Limited-English speakers now have federal protections. The Civil Rights Act of 1964 bars discrimination based on national origin. Under Title VI of that act, recipients of federal money must take “reasonable steps” to give “meaningful access” to services for those with little English, according to 2002 Justice Department guidelines.
But enforcing those guidelines is a battle, said Paul Uyehara, a lawyer at Community Legal Services in Philadelphia.
“You could walk down the street, and there are violations left and right,” he said.
The Philadelphia Police Department, for one, was in danger of losing federal funds until last fall, when it started training officers to use qualified interpreters to talk to victims and suspects.
Also, neighborhood comfort zones remain for non-English speakers, on small scales such as South Philadelphia’s nascent Little Mexico and on large ones such as Miami-Dade County in south Florida.
“In almost any language in the U.S., you can find an enclave,” said Benssy. “You can get through your life speaking only Korean in some parts of Lansdale or Philadelphia.”
A Korean woman here for three decades finally went to Benssy’s class in Glenside so she could communicate with her grandson.
“Some people come here at an old age, and it’s very difficult to master the language, but most people want to speak English,” said Marina Lipkovskaya, a teacher at the New World Association.
Her nonprofit teaches English to 700 adults in Bensalem and Northeast Philadelphia, areas crowded with Russian-speaking doctors, auto mechanics and insurance agents.
West Marshall Street in Norristown, home to ACLAMO, is an enclave in the making.

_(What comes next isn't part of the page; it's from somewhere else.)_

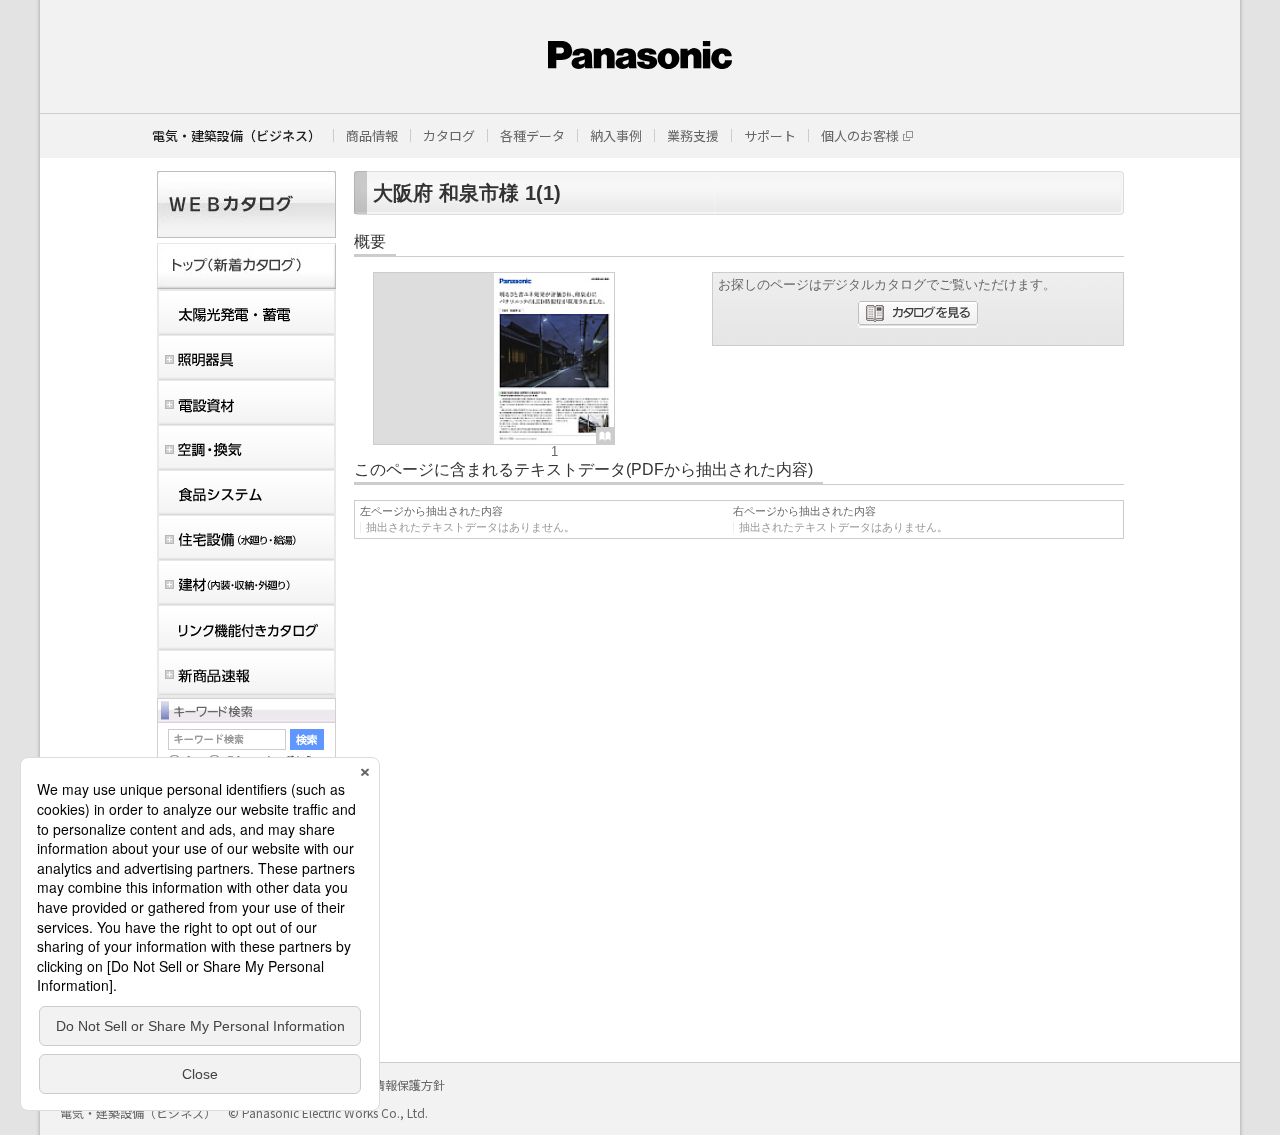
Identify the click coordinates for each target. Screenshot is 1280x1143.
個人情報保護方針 (397, 1084)
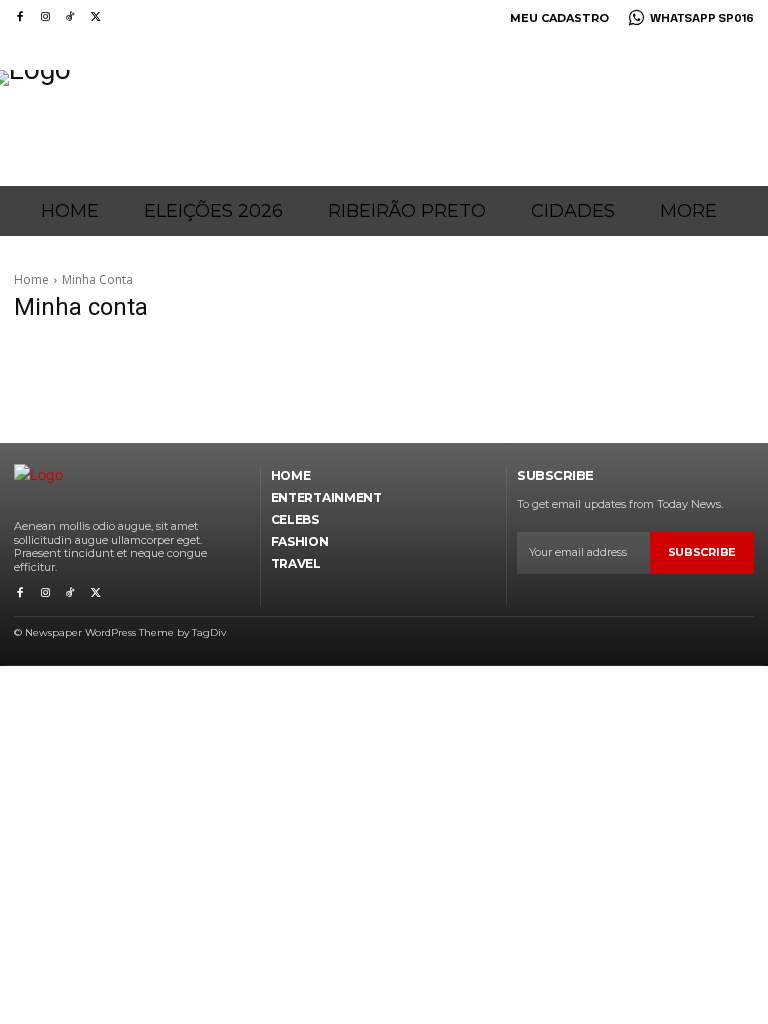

The street is studded with signs in Spanish. They advertise Las Mejores Botas de Mexico (“the best boots from Mexico”), apartments for rent, children’s clothes, DVDs and phone cards.
Adelita’s Mexican Market carries Maxim en español, a telenovela magazine, a book about migrant deaths on the border and erotic comics – all in Spanish. A Spanish-English dictionary stands out in the mix.
Nearby, an African American barber has posted a written sign in Spanish. It translates to: “Victor the barber. There’s a Mexican here to serve you.”
Even in this linguistic cocoon, Andres Rosas, a cook at a Buca di Beppo restaurant who has been in this country six years, realized he needed to learn English. He enrolled in ACLAMO’s program with his son 11/2 years ago.
“When you don’t speak English,” he said, “always it’s very hard.”